Father James Martin: Why we should welcome people from countries Trump just insulted
The president asked an important question yesterday. Unfortunately, since it included a vulgarity we’re going to have to silence that word, but I’m sure you know it by now: “Why are we having all these people from sh#*hole countries come here?” To put it politely, why should the United States welcome people from poor or war-torn countries? Here are five reasons, at least for Christians.
1. Jesus himself came from a ‘sh#*hole’ place.
First, let’s talk about someone important who came from just such a place: Jesus himself. Nazareth was a minuscule town of 200 to 400 people, where people lived in small stone houses, and, archaeologists say, where garbage, and excrement, was dumped in the alleyways. “Can anything good come from Nazareth?” Nathanael says when he hears where the Messiah is from (Jn 1:46). God, in other words, came from a “sh#*hole” place.
2. Jesus asks us to welcome the ‘stranger.’

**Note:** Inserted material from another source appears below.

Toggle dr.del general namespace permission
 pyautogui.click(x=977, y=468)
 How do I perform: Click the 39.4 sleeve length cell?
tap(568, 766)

What’s more, in the Gospel of Matthew, Jesus tells his disciples that when they welcome the stranger, they welcome him (25:37-40). In Luke’s Gospel, in the Parable of the Good Samaritan, Jesus contrasts two men who pass by a stranger on the side of the road rather than help him (Lk 10:25-37). And, by the way, Jesus does not say help the person only when it’s convenient or easy or when the person is not from a poor country. He says help them, period.
3. The Old Testament asks us to care for the ‘alien.’
The Hebrew Scriptures repeatedly asks us to care for the “alien” among us, in other words, the refugee. Why? One reason is that refugees and aliens, without any extended families or clans to help them, were among the most powerless and vulnerable in that society. “You shall not oppress the alien,” the Book of Exodus says, “for you were aliens yourselves once in the land of Egypt” (223:9). That is a pointed message for Americans in particular, who live in a land of immigrants.
4. They are often fleeing war, violence or famine.
And who are these people? The United Nations defines a “refugee” as anyone fleeing a well-founded fear of persecution. Refugees come to the United States not because they want to sample American culture or cuisine, but because they are often fleeing certain death. And these are not tall tales. During my time with the Jesuit Refugee Service in East Africa in the 1990s, I knew people who had seen family members killed before them. In the case of migrants, they come fleeing poverty. In both cases—refugees and migrants—the needs are desperate, and they need our love most of all.
5. Jesus asks us to love one another.
And that love needs to be put into action. Do you think that human beings deserve simple things like food, shelter and clothing? Then you must put that good wish into action. As the Letter of James says, If you say, “‘Go in peace; keep warm and eat your fill,’ and yet you do not supply their bodily needs, what is the good of that?”